Then The Road
Went On And On Weary Mile After Weary Mile, And I Stuck To It, And It
Rose Slowly All The Time, And All The Time The Aar Went Dashing By,
Roaring And Filling The Higher Valley With Echoes.
I got beyond the villages.
The light shining suffused through the
upper mist began to be the light of evening. Rain, very fine and
slight, began to fall. It was cold. There met and passed me, going
down the road, a carriage with a hood up, driving at full speed. It
could not be from over the pass, for I knew that it was not yet open
for carriages or carts. It was therefore from a hotel somewhere, and
if there was a hotel I should find it. I looked back to ask the
distance, but they were beyond earshot, and so I went on.

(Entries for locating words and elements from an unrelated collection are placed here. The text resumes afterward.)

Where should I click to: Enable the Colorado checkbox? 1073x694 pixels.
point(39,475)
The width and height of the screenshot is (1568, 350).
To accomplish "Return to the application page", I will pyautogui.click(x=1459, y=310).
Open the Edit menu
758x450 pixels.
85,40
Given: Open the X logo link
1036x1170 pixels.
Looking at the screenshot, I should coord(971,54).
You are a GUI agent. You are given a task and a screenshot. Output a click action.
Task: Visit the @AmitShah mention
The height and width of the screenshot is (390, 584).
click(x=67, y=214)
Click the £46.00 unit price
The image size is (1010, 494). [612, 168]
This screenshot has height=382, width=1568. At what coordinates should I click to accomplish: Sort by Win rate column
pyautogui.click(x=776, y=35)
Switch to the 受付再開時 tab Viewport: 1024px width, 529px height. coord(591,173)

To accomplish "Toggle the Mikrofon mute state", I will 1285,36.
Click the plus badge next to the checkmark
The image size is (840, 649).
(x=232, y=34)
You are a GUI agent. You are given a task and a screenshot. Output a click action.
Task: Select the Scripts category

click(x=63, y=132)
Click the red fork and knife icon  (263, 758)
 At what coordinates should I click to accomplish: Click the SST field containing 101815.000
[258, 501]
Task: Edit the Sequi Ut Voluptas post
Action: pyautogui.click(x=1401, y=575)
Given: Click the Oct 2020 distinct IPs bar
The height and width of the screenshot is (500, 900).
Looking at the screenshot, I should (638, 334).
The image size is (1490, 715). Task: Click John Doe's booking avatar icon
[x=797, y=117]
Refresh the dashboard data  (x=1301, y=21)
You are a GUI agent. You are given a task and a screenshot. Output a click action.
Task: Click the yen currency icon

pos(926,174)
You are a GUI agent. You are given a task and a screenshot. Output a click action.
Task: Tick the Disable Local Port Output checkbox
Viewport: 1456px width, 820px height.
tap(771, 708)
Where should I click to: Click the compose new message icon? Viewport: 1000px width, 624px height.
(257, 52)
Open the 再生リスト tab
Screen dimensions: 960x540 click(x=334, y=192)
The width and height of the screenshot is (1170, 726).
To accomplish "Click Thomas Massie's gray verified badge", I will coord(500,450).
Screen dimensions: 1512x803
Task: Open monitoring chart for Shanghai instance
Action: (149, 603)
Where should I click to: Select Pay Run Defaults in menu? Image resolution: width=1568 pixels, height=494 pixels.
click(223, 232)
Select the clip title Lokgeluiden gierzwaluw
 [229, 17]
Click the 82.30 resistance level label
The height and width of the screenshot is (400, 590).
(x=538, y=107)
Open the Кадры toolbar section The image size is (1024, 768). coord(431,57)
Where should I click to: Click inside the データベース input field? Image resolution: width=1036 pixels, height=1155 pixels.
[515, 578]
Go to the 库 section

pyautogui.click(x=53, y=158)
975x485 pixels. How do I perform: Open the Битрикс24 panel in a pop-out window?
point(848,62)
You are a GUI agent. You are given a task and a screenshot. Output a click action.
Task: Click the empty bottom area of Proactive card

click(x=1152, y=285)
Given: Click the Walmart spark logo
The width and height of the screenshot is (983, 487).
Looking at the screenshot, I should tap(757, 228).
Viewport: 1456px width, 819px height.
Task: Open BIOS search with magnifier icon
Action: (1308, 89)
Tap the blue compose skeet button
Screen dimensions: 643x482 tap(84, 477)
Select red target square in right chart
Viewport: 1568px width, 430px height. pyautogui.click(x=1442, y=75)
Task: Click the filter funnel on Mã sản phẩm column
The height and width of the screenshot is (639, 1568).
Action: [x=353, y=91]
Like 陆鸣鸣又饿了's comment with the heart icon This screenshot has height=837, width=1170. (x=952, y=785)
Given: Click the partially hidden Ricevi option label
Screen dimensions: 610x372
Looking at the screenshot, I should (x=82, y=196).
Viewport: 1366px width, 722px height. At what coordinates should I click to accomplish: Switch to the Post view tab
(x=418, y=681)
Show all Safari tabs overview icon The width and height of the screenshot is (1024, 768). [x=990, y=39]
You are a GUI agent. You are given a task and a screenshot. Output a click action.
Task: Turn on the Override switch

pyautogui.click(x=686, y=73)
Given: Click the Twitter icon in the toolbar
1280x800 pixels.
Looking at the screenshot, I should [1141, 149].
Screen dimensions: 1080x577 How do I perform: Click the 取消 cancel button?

My boots in which I had sworn to walk to Rome were ruinous. Already
since the Weissenstein they had gaped, and now the Brienzer Grat had
made the sole of one of them quite free at the toe. It flapped as I
walked. Very soon I should be walking on my uppers. I limped also, and
I hated the wet cold rain. But I had to go on. Instead of flourishing
my staff and singing, I leant on it painfully and thought of duty, and
death, and dereliction, and every other horrible thing that begins
with a D. I had to go on. If I had gone back there was nothing for
miles.
Before it was dark - indeed one could still read - I saw a group of
houses beyond the Aar, and soon after I saw that my road would pass
them, going over a bridge. When I reached them I went into the first,
saying to myself, 'I will eat, and if I can go no farther I will sleep
here.'
There were in the house two women, one old, the other young; and they
were French-speaking, from the Vaud country. They had faces like
Scotch people, and were very kindly, but odd, being Calvinist. I said,
'Have you any beans?' They said, 'Yes.' I suggested they should make
me a dish of beans and bacon, and give me a bottle of wine, while I
dried myself at their great stove. All this they readily did for me,
and I ate heartily and drank heavily, and they begged me afterwards to
stop the night and pay them for it; but I was so set up by my food and
wine that I excused myself and went out again and took the road. It
was not yet dark.
By some reflection from the fields of snow, which were now quite near
at hand through the mist, the daylight lingered astonishingly late.
The cold grew bitter as I went on through the gloaming. There were no
trees save rare and stunted pines. The Aar was a shallow brawling
torrent, thick with melting ice and snow and mud.